Ensinamentos dos Doutores da Igreja
As partes da alma humana
Temos
apenas uma alma, Teótimo, e esta é indivisível, mas há nela diversos graus de
perfeição, pois ela é viva, sensível e racional, e segundo esses diversos
graus ela apresenta também diversidade de propriedades e de inclinações, pelas
quais é levada a fugir ou a unir-se às coisas.
Em
primeiro lugar, assim como vemos que as vinhas não se dão bem com as couves,
pois uma prejudica a produção da outra, enquanto, ao contrário, a vinha se dá
bem com a oliveira, vemos também que há um natural antagonismo entre o homem e
a serpente, de sorte que a simples saliva de um homem em jejum pode matar uma
serpente[1],
enquanto o homem e o cordeiro, ao contrário, convivem perfeitamente e apreciam
a companhia um do outro. Essa inclinação ou repulsão não procede do conhecimento
sobre a nocividade daquele que nos é contrário ou sobre a utilidade daquele com
quem nos damos bem, mas sim de uma propriedade oculta e secreta que produz essa
repulsão e antipatia ou essa inclinação e simpatia.
Em
segundo lugar, temos em nós o apetite sensitivo, por meio do qual somos levados
a buscar ou a fugir de muitas coisas graças ao conhecimento sensitivo que delas
temos, assim como, entre os animais, alguns apreciam um tipo de alimento e
outros preferem outro, segundo o seu instinto lhes diz que tais alimentos os
beneficiam ou prejudicam. Nesse apetite reside ou dele provém o amor que
chamamos sensual, e que não é propriamente amor, mas simplesmente apetite.
Em
terceiro lugar, sendo seres racionais, temos uma vontade, pela qual somos
levados a procurar o bem, segundo aquilo que a inteligência, acertadamente ou
não, nos apresenta como sendo um bem. Ora, na alma racional existem
manifestamente dois graus
de perfeição, que o grande Santo Agostinho[2], e depois dele todos os
doutores, chamaram as duas partes da alma, a inferior e a superior; a inferior
é a que raciocina e tira suas conclusões pela experiência e conhecimentos fornecidos
pelos sentidos; e a superior é a que raciocina e tira suas conclusões pelo
conhecimento intelectual, que não se baseia na experiência dos sentidos, mas
no discernimento e juízo do espírito. Esta parte superior é normalmente chamada
espírito e parte mental da alma; a inferior é conhecida como sentido ou
sentimento e razão humana.
A
parte superior (o espírito) pode adquirir conhecimentos por duas espécies de
luzes: ou pela simples luz natural, como fizeram os filósofos e os sábios que
dominavam a ciência, ou pela luz sobrenatural, como fazem os teólogos e
cristãos quando baseiam os seus conhecimentos na revelação divina, e de forma
especial aqueles cujo espírito é guiado por inspirações e iluminações celestes.
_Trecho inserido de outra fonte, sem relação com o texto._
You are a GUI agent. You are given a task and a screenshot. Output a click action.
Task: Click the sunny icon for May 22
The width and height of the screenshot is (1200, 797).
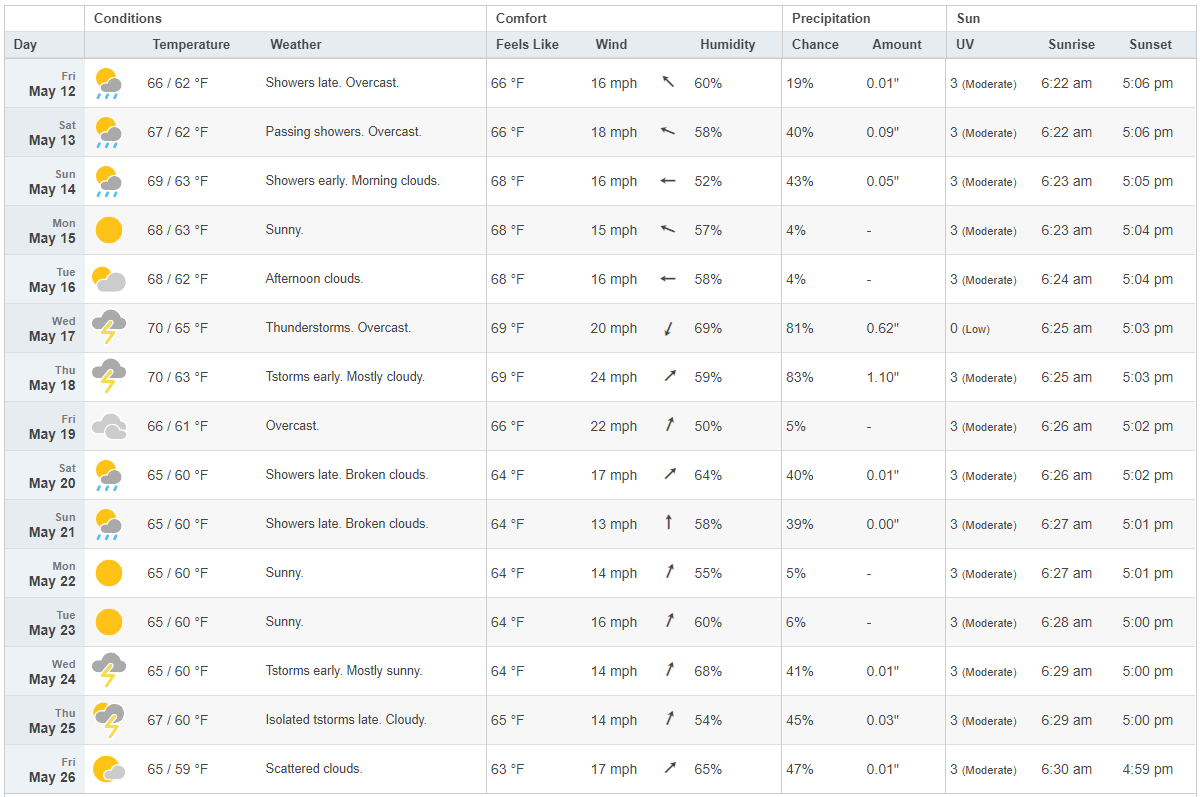coord(108,573)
Como diz Santo Agostinho, a parte superior da alma é aquela pela qual aderimos
e obedecemos à lei eterna.
Jacó,
pressionado pela fome de sua família, permitiu, a contragosto, que Benjamim
partisse com seus irmãos para o Egito, como a história sagrada registrou[3].
E nessa ocasião manifestou duas vontades: uma inferior, pela qual desgostou-se
com sua partida, e outra superior, pela qual se resolveu a enviá-lo mesmo
assim. A razão pela qual se desgostou com sua partida era fundada no prazer que
sentia em tê-lo perto de si e no desgosto que lhe causava a separação. Já a
resolução que tomou de enviá-lo era fundada na necessidade de sua família, para
prevenir uma fome futura.
Abraão,
quando o anjo lhe anunciou que teria um filho, manifestando uma certa
desconfiança na parte inferior da alma, disse: Acaso poderá nascer um filho
a um homem de cem anos?[4] Mas,
com a parte superior da alma, Abraão creu em Deus e isto lhe foi computado como justiça[5]. Segundo a parte inferior, ficou sem
dúvida muito perturbado quando Deus lhe ordenou que sacrificasse o seu filho[6]; porém, segundo a superior,
determinou-se corajosamente a sacrificá-lo.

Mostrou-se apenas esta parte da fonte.